▶ _What you have to do_: Set down, exactly as they stand, the lines from the one containing "This screenshot has width=580, height=327." through the last line of the records below, leaving every picture out.

▶ _Collected data entries_:

----------------

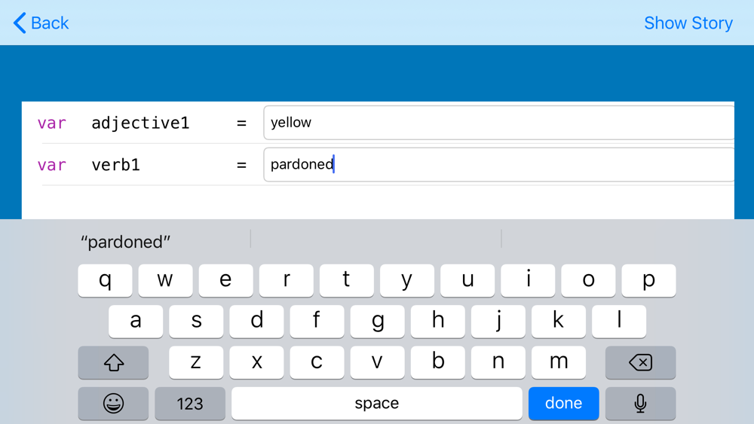This screenshot has width=754, height=424.
Task: Tap the letter g key
Action: click(x=377, y=321)
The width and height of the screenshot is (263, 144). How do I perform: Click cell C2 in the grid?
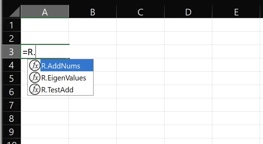(x=140, y=38)
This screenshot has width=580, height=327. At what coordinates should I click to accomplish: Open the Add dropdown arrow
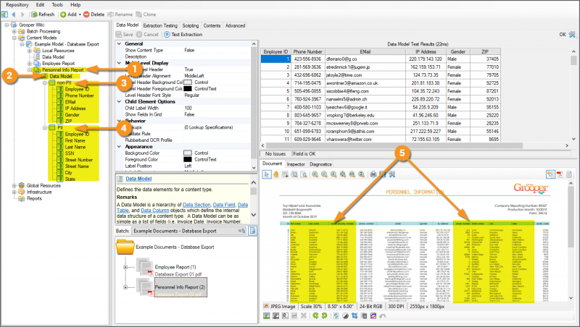point(78,14)
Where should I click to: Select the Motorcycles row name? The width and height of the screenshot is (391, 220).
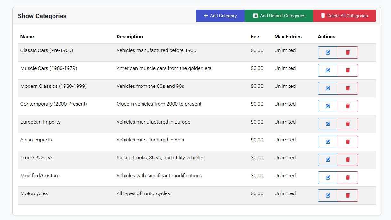[34, 193]
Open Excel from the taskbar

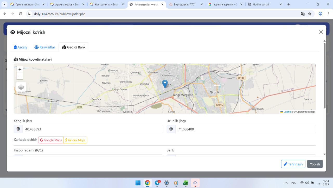pyautogui.click(x=185, y=183)
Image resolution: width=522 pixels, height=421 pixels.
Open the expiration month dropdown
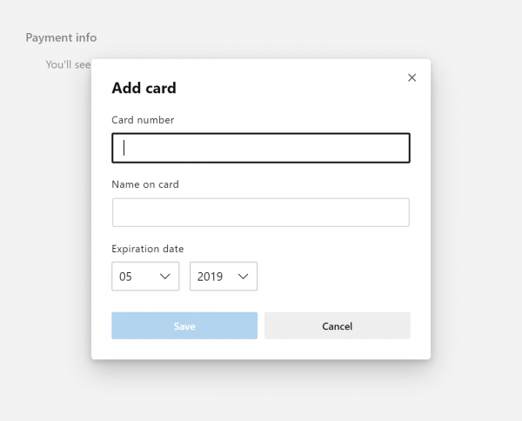145,277
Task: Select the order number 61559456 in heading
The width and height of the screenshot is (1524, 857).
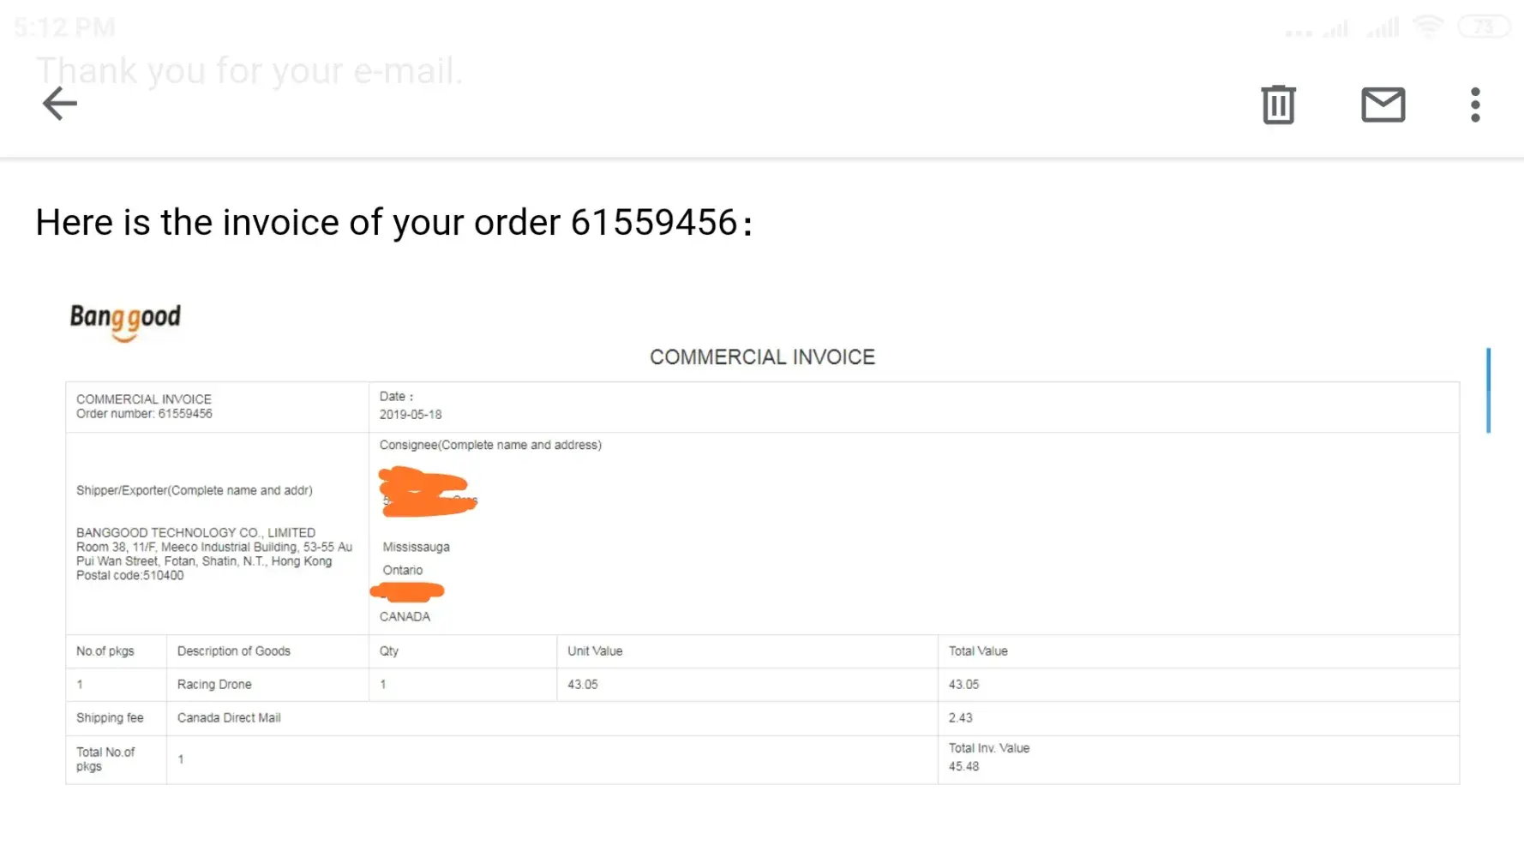Action: (653, 222)
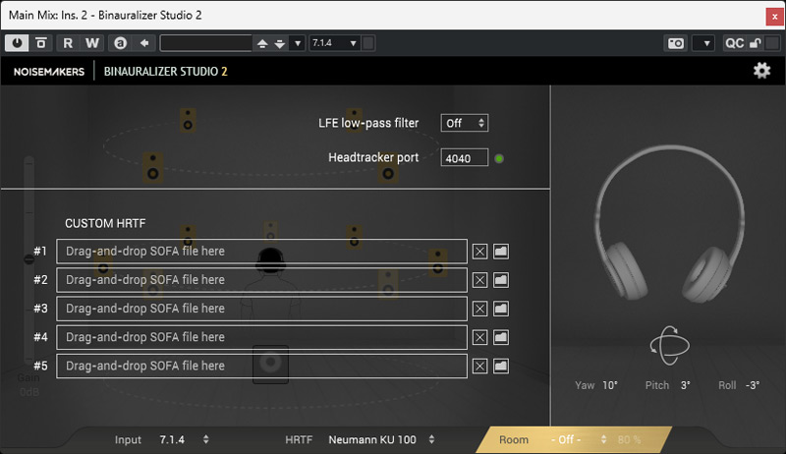Enable Write automation (W) button

pyautogui.click(x=92, y=43)
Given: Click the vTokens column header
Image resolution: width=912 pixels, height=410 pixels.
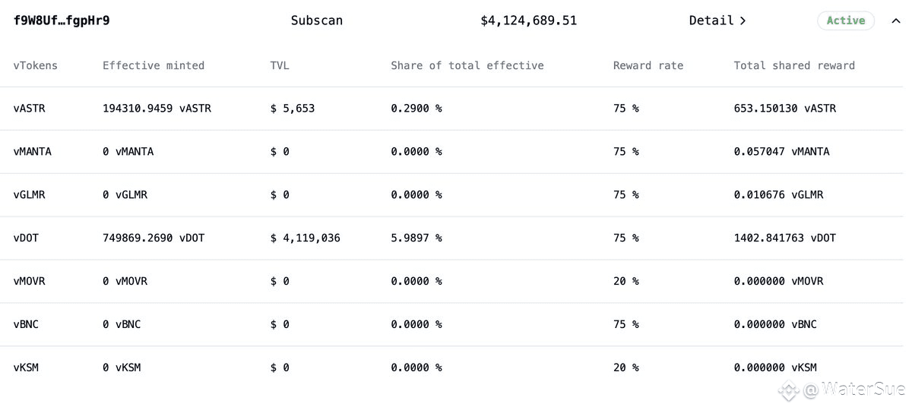Looking at the screenshot, I should (x=35, y=65).
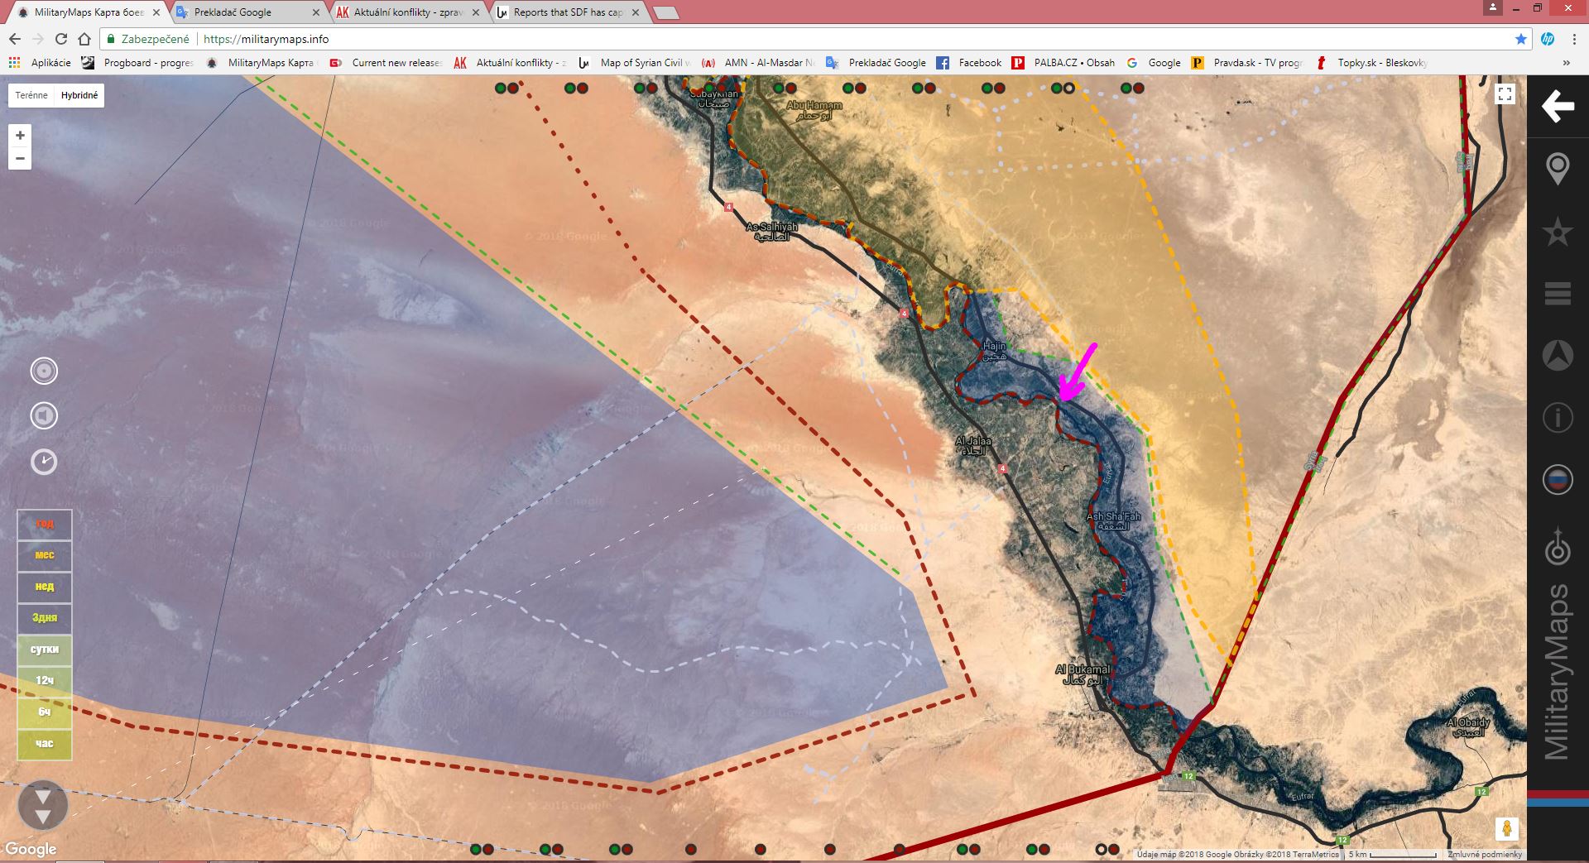Open favorites star in right sidebar
Image resolution: width=1589 pixels, height=863 pixels.
[x=1557, y=232]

----------------

▶ _Answer to this exercise_:
This screenshot has width=580, height=327. At what coordinates should I click to accomplish: Open the Add dropdown arrow
point(78,14)
Where should I click to: Select the Motorcycles row name? The width and height of the screenshot is (391, 220).
[34, 193]
Open Excel from the taskbar

pyautogui.click(x=185, y=183)
Image resolution: width=522 pixels, height=421 pixels.
Open the expiration month dropdown
145,277
Task: Select the order number 61559456 in heading
The width and height of the screenshot is (1524, 857).
Action: (653, 222)
Enable Write automation (W) button

pyautogui.click(x=92, y=43)
Given: Click the vTokens column header
Image resolution: width=912 pixels, height=410 pixels.
Looking at the screenshot, I should (x=35, y=65).
Open favorites star in right sidebar
Image resolution: width=1589 pixels, height=863 pixels.
[x=1557, y=232]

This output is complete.